環境行政処罰主体の資格についての回答

国家環境保護総局

環函[2001]120号

山東省環境保護局:

貴局「環境行政処罰主体の資格についての伺い書」(魯環発[2001]116号)を拝読した。検討を踏まえ、以下の通り回答する。

「行政処罰法」第15条と第20条において、「行政処罰は行政処罰権のある行政機関により、法律に定められた職権範囲内で実施する」、また「違法行為発生地所在の県レベル以上の地方人民政府に所属する行政処罰権のある行政機関により管轄する」と規定している。「環境行政処罰方法」(国家環境保護総局令第7号)第9条では、県レベル以上の環境保護行政主管部門が法律に定められた職権範囲内で環境保護行政処罰を実施する、と更に明確している。

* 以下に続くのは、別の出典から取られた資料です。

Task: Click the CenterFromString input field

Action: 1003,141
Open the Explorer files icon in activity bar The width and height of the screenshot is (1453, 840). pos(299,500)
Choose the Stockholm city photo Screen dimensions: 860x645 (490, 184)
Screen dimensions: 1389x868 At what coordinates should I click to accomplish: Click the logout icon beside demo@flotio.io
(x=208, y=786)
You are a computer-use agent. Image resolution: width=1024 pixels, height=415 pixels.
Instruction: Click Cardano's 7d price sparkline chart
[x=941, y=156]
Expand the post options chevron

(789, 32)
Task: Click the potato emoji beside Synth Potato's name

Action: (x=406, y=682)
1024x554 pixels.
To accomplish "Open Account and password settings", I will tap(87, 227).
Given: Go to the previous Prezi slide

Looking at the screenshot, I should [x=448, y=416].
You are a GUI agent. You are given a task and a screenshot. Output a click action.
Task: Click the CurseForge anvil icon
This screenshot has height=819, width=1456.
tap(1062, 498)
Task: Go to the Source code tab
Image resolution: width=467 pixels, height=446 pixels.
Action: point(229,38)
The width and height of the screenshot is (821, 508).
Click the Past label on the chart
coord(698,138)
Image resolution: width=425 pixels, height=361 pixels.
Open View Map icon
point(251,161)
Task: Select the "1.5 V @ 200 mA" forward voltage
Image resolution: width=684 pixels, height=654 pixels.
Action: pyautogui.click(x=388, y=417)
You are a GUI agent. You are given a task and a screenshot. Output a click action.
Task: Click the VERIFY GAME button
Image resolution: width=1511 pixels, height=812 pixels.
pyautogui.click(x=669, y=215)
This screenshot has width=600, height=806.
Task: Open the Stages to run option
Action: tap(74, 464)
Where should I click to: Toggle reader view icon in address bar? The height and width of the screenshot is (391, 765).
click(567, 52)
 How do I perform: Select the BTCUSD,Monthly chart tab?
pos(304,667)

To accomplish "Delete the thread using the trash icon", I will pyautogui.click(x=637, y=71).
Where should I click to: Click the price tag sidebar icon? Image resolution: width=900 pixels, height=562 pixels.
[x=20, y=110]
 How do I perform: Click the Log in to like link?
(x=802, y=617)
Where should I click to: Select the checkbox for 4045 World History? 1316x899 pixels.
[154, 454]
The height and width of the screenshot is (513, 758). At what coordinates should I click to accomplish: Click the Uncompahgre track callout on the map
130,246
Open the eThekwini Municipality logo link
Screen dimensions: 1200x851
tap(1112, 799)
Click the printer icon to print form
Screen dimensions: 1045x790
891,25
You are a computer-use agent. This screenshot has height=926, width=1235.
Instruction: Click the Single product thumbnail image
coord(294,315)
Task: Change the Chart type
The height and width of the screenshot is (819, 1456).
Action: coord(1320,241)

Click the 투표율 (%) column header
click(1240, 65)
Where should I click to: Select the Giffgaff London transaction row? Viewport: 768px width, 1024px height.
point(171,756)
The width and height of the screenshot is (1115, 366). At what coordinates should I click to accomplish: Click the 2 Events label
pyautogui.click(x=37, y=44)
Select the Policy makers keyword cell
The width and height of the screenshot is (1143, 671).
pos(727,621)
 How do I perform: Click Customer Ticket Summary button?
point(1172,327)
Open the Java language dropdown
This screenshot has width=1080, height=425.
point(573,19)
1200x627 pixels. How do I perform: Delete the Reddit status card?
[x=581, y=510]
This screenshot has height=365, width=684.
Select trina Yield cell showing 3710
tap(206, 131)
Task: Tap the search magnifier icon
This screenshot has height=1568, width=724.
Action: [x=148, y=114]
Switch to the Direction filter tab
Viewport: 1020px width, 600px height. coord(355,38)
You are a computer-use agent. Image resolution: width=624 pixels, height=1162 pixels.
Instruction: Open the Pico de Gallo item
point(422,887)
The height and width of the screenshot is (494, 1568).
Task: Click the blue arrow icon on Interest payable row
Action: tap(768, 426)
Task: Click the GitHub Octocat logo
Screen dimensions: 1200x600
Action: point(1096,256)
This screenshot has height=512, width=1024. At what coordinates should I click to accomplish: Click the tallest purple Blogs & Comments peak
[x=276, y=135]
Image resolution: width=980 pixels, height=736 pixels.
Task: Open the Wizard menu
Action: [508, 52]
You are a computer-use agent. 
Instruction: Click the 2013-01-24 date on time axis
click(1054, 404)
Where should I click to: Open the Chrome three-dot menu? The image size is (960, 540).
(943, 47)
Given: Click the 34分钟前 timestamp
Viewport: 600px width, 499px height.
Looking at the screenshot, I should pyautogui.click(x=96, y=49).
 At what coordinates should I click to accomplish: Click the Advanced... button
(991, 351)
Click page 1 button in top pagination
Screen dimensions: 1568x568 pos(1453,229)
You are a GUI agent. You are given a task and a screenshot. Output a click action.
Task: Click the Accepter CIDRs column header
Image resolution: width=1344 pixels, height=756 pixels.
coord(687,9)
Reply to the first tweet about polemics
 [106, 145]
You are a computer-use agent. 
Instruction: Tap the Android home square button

また、「行政処罰法」第18条では、行政機関が法律に基づき、法律に定められた職権範囲内での行政処罰実施を適格の組織へ委託することができると規定している。「環境保護行政処罰方法」第10条でも、環境保護行政主管部門が法律に定められた自らの職権範囲内で環境監理機構へ委託し行政処罰を実施して良い、と規定している。

上述のことからみれば、環境保護行政処罰は、法律によれば行政処罰権のある環境保護行政機関で実施すべきであり、他の組織は法律・法規に基づき権限を授けられていない限り、環境保護行政処罰を実施するための主体の資格を有しないとされている。行政機関が他の組織へ委託し環境保護行政処罰を実施することに当たって、法律に定められた権限の範囲内で処罰を委託しなければならないとされ、法律に定められた職権を超えた処罰の委託は無効である。

 「環境保護行政処罰方法」第15条第2項の規定に基づき、環境保護行政主管部門も設けられておらず、且つ法律・法規により環境保護行政処罰を実施する権限を授けられた組織も存在しない地域において、法律に定められた職権を超えた処罰の委託を実施された環境違法案件に対し、上級の環境保護行政機関は直接に行政処罰を実施することができる。